Reproduce each entry below verbatim.

Data supplied Start Marker

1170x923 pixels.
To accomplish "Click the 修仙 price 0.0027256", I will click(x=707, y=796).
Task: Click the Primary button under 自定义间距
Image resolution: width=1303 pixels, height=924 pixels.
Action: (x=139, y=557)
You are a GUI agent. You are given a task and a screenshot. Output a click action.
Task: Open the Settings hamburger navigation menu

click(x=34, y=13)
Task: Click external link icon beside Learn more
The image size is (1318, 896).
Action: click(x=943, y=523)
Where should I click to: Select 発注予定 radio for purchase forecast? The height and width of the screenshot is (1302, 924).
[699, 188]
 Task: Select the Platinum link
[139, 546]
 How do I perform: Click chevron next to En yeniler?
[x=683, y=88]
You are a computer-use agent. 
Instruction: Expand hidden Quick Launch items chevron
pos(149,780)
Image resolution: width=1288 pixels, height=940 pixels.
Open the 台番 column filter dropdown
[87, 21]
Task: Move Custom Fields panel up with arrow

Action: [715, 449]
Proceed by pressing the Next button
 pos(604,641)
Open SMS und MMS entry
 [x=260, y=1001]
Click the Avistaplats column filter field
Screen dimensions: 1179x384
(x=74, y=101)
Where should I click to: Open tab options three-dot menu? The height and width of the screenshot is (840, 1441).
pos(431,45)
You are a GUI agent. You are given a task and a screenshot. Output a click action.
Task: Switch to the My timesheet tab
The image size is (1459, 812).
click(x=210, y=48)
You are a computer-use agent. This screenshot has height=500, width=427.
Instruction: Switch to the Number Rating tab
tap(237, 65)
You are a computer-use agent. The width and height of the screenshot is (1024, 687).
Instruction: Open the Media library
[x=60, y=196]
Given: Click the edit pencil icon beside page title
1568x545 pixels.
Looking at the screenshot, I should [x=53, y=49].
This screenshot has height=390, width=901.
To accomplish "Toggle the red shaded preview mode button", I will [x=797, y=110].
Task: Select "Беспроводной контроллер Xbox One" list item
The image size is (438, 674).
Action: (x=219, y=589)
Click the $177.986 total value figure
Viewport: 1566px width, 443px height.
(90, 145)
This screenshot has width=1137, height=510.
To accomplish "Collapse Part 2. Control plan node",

Data supplied End Marker

Solution below
1170x923 pixels.
To accomplish "Click the 修仙 price 0.0027256", I will click(x=707, y=796).
Task: Click the Primary button under 自定义间距
Image resolution: width=1303 pixels, height=924 pixels.
Action: (x=139, y=557)
You are a GUI agent. You are given a task and a screenshot. Output a click action.
Task: Open the Settings hamburger navigation menu

click(x=34, y=13)
Task: Click external link icon beside Learn more
The image size is (1318, 896).
Action: click(x=943, y=523)
Where should I click to: Select 発注予定 radio for purchase forecast? The height and width of the screenshot is (1302, 924).
[699, 188]
 Task: Select the Platinum link
[139, 546]
 How do I perform: Click chevron next to En yeniler?
[x=683, y=88]
You are a computer-use agent. 
Instruction: Expand hidden Quick Launch items chevron
pos(149,780)
Image resolution: width=1288 pixels, height=940 pixels.
Open the 台番 column filter dropdown
[87, 21]
Task: Move Custom Fields panel up with arrow

Action: [715, 449]
Proceed by pressing the Next button
 pos(604,641)
Open SMS und MMS entry
 [x=260, y=1001]
Click the Avistaplats column filter field
Screen dimensions: 1179x384
(x=74, y=101)
Where should I click to: Open tab options three-dot menu? The height and width of the screenshot is (840, 1441).
pos(431,45)
You are a GUI agent. You are given a task and a screenshot. Output a click action.
Task: Switch to the My timesheet tab
The image size is (1459, 812).
click(x=210, y=48)
You are a computer-use agent. This screenshot has height=500, width=427.
Instruction: Switch to the Number Rating tab
tap(237, 65)
You are a computer-use agent. The width and height of the screenshot is (1024, 687).
Instruction: Open the Media library
[x=60, y=196]
Given: Click the edit pencil icon beside page title
1568x545 pixels.
Looking at the screenshot, I should [x=53, y=49].
This screenshot has height=390, width=901.
To accomplish "Toggle the red shaded preview mode button", I will [x=797, y=110].
Task: Select "Беспроводной контроллер Xbox One" list item
The image size is (438, 674).
Action: (x=219, y=589)
Click the $177.986 total value figure
Viewport: 1566px width, 443px height.
(90, 145)
This screenshot has width=1137, height=510.
To accomplish "Collapse Part 2. Control plan node",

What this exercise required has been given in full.